Officials at telecommunications giant AT&T have indicated the company plans to aggressively expand its operations into the remote patient monitoring market through a partnership with Valued Relationships Inc. (VRI), reports Information Week.
VRI, based in Dayton, Ohio, operates a number of remote patient monitoring centers staffed by trained nurses. The collaboration between the two companies will focus on a service aimed at patients suffering from chronic illnesses such as asthma, diabetes and coronary heart disease.
Patients’ homes will be fitted with remote monitoring devices that will detect abnormalities in their vital signs. Data on heart rates, blood pressure and glucose levels will be sent electronically from patients to monitoring centers for analysis by nurses. Personnel will be able to assess whether an intervention is necessary based on the readouts, and detailed reports on a patient’s overall health can be compiled from the data.
“Health plans and hospitals will no longer have to actively monitor the information because VRI’s call center will monitor it for them,” Andy Schoonover, chief executive officer of VRI, told the news source. “VRI will only contact them in a case in which a clinician is needed to give the care required to keep them from being hospitalized.”

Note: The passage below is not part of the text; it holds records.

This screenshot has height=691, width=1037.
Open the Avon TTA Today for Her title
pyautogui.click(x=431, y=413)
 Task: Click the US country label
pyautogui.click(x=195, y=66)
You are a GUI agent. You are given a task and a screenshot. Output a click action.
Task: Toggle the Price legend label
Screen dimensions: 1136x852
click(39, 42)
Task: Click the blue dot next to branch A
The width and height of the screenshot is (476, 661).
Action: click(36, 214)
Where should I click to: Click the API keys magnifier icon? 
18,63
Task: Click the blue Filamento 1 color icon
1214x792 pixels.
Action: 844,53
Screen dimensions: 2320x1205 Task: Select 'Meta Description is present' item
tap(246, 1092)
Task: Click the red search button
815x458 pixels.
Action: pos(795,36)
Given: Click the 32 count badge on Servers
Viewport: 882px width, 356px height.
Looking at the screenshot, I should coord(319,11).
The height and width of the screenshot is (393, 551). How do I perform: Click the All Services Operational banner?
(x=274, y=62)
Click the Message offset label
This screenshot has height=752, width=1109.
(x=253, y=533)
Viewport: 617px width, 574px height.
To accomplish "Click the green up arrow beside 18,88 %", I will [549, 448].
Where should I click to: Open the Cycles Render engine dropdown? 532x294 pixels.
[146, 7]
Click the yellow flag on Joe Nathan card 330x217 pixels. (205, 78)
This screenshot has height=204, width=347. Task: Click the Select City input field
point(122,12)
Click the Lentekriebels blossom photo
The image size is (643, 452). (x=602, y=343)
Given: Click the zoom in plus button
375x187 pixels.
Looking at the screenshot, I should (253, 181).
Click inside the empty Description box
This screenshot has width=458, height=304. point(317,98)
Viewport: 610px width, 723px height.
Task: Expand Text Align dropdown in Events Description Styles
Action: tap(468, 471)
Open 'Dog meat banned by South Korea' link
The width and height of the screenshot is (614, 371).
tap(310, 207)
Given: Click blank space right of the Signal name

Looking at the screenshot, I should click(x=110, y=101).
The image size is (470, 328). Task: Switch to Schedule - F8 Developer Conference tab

Telehealth is becoming one of the largest growth areas of healthcare IT. Earlier this year, several companies including AT&T, Cisco Systems and Polycom demonstrated new telehealth technologies at the American Telemedicine Association expo in San Jose, California.
The news source cited a report published by a subsidiary of IMS Research that suggests the global telemedicine market will be worth an estimated $1 billion by 2016. Companies such as AT&T are seeking to capitalize on the need for many hospitals to reduce expenditure related to patient readmission.